Wang Shirui founded Medlinker in 2014 in a move to create a networking platform for medical workers in China. He then gathered thousands of doctors and attracted a set of wealthy venture capitalists and tech firms including Sequoia, Tencent (0700:HKEX) and China Renaissance (1911:HKEX).
His platform lured hundreds of thousands of Chinese doctors and he translated them into services for Chinese netizens.
Mr. Wang’s initiatives have not gone unnoticed. In 2016, Tencent, Medlinker and Sequoia China invested in a high-end offline healthcare clinic chain, named Tencent Trusted Doctors, or TTD, where Wang Shirui was deployed as the CEO.
The vision was to convert over a billion Tencent users, mainly from blockbuster Chinese super-app WeChat, into a wealth of patients who would seek high-end primary care in the first- and second-tier cities of China, and who could afford prices above the market standard.
The offline chain has been operating with over 10-day surgery centers, and over 50 clinics across China, EqualOcean has previously learned. It is evident that TTD may generate thousands of new users directly through Tencent’s user base, yet it is an enigma to what extent the Chinese middle class will be able to afford those expensive services.

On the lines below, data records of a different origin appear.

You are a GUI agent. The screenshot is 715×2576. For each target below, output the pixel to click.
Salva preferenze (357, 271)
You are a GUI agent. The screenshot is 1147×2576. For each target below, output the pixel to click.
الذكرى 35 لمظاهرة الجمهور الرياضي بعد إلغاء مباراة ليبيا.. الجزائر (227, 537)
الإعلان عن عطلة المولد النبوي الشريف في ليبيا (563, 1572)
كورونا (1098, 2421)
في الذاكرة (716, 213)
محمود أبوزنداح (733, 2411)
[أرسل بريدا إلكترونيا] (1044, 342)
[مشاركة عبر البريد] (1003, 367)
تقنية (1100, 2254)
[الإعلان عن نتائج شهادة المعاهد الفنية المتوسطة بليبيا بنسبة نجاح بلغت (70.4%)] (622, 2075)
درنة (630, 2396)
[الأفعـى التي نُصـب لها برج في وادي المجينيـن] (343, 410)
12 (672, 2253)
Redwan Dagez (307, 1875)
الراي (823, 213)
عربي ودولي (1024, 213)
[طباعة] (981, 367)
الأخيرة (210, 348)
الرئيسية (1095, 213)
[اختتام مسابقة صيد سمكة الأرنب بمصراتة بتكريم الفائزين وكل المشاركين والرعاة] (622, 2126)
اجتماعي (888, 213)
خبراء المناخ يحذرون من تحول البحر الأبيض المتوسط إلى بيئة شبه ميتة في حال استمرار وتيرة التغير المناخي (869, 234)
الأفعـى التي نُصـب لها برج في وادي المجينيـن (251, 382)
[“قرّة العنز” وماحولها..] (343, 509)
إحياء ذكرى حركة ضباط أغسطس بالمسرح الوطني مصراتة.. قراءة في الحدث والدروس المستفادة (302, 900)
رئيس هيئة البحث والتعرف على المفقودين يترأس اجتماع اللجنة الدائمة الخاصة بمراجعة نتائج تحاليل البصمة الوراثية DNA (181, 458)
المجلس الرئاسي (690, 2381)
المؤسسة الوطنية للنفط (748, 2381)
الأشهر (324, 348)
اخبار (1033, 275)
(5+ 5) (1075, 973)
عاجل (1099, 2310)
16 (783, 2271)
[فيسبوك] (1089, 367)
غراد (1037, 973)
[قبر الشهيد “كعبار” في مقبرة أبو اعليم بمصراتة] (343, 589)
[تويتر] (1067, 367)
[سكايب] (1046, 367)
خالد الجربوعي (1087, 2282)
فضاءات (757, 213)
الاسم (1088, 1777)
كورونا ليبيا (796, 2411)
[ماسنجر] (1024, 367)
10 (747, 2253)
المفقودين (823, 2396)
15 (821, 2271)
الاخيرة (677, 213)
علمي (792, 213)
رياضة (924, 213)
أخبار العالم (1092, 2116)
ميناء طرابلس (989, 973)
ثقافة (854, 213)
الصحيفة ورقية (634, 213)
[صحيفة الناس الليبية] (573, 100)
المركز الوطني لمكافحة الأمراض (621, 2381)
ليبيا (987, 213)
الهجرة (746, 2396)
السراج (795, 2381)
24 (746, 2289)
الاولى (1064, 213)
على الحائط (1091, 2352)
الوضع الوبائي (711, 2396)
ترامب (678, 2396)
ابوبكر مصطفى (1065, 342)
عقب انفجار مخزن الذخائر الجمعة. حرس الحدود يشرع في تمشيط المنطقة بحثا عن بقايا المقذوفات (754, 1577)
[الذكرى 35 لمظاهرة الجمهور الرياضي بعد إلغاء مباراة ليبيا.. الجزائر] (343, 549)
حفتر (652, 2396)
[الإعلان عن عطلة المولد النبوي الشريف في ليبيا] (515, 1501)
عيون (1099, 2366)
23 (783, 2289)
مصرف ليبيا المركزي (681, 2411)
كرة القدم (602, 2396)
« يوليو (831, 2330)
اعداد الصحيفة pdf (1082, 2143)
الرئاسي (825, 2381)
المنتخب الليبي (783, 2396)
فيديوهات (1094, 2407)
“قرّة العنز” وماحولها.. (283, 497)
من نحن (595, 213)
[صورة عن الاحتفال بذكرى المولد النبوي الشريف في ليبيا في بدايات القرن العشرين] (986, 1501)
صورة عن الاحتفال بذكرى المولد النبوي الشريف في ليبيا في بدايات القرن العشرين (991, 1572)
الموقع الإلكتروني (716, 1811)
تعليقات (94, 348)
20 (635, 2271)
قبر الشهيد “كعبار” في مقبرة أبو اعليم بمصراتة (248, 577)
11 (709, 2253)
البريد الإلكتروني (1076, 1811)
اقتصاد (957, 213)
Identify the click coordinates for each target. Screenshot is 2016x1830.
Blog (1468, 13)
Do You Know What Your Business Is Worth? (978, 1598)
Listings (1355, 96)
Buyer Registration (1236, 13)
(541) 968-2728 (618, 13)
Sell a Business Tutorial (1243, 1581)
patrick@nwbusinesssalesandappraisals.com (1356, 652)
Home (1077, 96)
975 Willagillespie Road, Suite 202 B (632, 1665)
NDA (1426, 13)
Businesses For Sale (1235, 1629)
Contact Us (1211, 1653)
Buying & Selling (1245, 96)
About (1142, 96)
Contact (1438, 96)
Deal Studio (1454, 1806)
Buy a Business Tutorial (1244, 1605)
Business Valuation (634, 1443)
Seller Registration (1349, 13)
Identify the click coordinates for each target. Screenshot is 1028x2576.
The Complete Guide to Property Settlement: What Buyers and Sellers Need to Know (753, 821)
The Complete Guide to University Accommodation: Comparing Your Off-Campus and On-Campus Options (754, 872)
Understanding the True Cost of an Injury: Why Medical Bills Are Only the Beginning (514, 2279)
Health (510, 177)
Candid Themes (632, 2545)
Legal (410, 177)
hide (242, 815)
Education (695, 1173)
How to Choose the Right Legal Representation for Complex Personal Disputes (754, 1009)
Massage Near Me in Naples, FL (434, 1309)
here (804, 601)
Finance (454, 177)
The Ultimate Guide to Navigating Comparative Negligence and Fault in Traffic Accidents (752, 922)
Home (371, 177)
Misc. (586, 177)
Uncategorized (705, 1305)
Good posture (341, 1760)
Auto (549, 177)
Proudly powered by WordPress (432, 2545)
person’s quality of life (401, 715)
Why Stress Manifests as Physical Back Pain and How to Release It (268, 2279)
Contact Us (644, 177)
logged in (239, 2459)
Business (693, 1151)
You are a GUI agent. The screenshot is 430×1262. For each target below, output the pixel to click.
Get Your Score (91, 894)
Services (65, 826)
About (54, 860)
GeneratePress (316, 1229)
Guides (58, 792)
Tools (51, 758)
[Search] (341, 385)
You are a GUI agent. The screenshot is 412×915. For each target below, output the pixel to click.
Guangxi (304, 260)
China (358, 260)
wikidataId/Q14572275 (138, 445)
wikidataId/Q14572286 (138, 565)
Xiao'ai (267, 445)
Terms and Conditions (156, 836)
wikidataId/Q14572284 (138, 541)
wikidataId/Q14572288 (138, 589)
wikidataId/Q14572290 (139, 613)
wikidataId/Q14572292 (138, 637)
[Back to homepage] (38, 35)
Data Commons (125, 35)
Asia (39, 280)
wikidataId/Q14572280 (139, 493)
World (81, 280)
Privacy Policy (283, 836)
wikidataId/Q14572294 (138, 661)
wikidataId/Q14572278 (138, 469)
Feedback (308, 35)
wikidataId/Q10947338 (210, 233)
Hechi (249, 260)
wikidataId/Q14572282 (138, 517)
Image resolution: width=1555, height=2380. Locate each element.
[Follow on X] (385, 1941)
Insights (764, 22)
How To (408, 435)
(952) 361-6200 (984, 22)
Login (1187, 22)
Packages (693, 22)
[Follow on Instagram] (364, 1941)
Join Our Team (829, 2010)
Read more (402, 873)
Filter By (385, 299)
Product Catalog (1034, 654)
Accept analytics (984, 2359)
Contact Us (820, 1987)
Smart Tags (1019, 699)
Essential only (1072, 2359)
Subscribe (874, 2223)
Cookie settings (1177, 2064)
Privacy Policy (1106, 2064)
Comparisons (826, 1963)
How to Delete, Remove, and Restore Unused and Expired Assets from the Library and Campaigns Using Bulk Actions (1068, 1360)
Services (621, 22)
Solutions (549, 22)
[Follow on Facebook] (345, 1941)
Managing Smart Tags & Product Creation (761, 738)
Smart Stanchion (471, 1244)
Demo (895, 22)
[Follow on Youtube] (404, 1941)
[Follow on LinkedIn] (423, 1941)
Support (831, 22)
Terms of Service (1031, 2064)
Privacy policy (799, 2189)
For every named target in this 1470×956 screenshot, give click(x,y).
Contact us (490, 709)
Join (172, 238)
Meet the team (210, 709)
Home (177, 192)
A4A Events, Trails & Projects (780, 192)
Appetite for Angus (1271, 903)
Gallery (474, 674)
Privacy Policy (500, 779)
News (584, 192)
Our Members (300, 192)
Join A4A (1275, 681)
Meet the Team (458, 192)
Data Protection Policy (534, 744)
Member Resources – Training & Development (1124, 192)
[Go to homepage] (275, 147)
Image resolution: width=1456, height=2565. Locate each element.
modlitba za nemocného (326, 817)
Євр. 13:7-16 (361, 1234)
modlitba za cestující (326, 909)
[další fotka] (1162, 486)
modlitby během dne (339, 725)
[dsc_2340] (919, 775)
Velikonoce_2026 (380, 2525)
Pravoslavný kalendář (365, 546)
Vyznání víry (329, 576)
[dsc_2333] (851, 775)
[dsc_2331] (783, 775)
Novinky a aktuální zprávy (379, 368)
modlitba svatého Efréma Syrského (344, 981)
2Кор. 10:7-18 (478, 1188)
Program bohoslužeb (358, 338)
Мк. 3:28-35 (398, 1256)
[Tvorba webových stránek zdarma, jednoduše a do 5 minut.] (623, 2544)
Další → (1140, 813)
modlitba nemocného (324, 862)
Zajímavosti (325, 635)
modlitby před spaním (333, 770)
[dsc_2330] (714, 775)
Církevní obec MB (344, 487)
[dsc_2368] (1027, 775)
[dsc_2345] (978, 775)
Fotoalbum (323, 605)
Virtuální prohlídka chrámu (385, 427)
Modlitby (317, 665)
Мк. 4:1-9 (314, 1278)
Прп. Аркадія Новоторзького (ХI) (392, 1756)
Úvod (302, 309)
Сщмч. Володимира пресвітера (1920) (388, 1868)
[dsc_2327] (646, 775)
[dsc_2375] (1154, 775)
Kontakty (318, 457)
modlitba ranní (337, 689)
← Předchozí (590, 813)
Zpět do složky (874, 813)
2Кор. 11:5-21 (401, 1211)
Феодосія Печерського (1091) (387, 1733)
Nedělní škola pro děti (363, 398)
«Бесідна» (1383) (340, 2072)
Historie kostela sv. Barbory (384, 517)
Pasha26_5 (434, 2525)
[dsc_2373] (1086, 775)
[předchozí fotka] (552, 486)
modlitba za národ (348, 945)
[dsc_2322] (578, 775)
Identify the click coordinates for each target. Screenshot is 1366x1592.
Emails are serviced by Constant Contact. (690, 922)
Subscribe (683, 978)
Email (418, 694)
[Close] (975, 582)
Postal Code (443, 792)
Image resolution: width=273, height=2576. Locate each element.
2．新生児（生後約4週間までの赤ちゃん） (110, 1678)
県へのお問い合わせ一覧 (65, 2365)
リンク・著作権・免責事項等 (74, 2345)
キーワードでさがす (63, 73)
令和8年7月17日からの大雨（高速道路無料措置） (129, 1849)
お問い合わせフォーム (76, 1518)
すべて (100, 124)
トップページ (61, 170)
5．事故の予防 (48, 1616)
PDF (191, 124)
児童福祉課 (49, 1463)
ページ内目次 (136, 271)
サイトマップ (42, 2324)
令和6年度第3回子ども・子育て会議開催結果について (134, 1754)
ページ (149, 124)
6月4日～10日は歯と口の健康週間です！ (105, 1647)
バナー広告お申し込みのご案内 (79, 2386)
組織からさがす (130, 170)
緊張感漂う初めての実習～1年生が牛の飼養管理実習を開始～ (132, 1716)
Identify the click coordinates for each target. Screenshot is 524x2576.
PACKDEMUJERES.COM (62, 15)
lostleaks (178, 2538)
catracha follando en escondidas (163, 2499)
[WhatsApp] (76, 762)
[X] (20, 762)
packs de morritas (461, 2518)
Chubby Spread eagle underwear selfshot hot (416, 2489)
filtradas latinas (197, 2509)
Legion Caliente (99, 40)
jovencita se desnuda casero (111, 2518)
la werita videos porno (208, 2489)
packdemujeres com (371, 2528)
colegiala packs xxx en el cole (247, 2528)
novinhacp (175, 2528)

Investing in China’s ever-rising internet services, and expanding the middle class has always been an attractive phenomenon amongst the country’s private equity heavyweights. Investors lined up for both projects in different rounds of financings.
When will the two projects, led by one this man, face public investors and seek new money is yet to be revealed. What is known is that Wang Shirui’s positioning in the industry presents an assertive prospect that, day-by-day, threatens more of the share of the ‘the old-school’ players.